* STUDY MATERIAL:
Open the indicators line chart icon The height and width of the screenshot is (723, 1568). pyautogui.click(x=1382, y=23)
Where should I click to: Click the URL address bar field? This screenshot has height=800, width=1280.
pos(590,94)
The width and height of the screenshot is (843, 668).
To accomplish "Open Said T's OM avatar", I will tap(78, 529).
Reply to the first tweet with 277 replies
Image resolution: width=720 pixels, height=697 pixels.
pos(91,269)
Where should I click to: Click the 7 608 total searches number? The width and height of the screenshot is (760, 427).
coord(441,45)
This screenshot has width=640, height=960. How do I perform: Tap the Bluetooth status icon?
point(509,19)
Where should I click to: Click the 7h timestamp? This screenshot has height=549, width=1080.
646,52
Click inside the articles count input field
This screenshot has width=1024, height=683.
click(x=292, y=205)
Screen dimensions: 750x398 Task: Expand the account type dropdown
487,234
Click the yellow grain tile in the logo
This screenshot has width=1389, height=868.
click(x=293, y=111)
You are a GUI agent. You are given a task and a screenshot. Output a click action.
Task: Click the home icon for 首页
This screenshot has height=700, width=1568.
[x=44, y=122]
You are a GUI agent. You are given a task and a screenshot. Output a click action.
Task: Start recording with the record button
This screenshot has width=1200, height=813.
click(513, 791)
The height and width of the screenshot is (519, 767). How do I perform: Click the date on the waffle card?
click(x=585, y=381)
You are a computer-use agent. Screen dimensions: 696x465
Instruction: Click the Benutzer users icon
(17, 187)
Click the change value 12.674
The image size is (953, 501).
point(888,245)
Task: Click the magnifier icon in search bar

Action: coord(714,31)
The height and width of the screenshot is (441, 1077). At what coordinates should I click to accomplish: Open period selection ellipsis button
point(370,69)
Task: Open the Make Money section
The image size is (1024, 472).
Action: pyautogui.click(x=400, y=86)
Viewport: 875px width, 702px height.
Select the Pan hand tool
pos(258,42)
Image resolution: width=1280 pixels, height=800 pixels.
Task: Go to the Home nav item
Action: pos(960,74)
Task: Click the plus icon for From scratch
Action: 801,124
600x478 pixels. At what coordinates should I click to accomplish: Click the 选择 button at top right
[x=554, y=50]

* INSTRUCTIONS FOR THE TASK: Send back the lines of the records word for word, from the very first through the line containing "Viewport: 875px width, 702px height.".

* SOLUTION TO THE PROBLEM:
Open the indicators line chart icon The height and width of the screenshot is (723, 1568). pyautogui.click(x=1382, y=23)
Where should I click to: Click the URL address bar field? This screenshot has height=800, width=1280.
pos(590,94)
The width and height of the screenshot is (843, 668).
To accomplish "Open Said T's OM avatar", I will tap(78, 529).
Reply to the first tweet with 277 replies
Image resolution: width=720 pixels, height=697 pixels.
pos(91,269)
Where should I click to: Click the 7 608 total searches number? The width and height of the screenshot is (760, 427).
coord(441,45)
This screenshot has width=640, height=960. How do I perform: Tap the Bluetooth status icon?
point(509,19)
Where should I click to: Click the 7h timestamp? This screenshot has height=549, width=1080.
646,52
Click inside the articles count input field
This screenshot has width=1024, height=683.
click(x=292, y=205)
Screen dimensions: 750x398 Task: Expand the account type dropdown
487,234
Click the yellow grain tile in the logo
This screenshot has width=1389, height=868.
click(x=293, y=111)
You are a GUI agent. You are given a task and a screenshot. Output a click action.
Task: Click the home icon for 首页
This screenshot has height=700, width=1568.
[x=44, y=122]
You are a GUI agent. You are given a task and a screenshot. Output a click action.
Task: Start recording with the record button
This screenshot has width=1200, height=813.
click(513, 791)
The height and width of the screenshot is (519, 767). How do I perform: Click the date on the waffle card?
click(x=585, y=381)
You are a computer-use agent. Screen dimensions: 696x465
Instruction: Click the Benutzer users icon
(17, 187)
Click the change value 12.674
The image size is (953, 501).
point(888,245)
Task: Click the magnifier icon in search bar

Action: coord(714,31)
The height and width of the screenshot is (441, 1077). At what coordinates should I click to accomplish: Open period selection ellipsis button
point(370,69)
Task: Open the Make Money section
The image size is (1024, 472).
Action: pyautogui.click(x=400, y=86)
Viewport: 875px width, 702px height.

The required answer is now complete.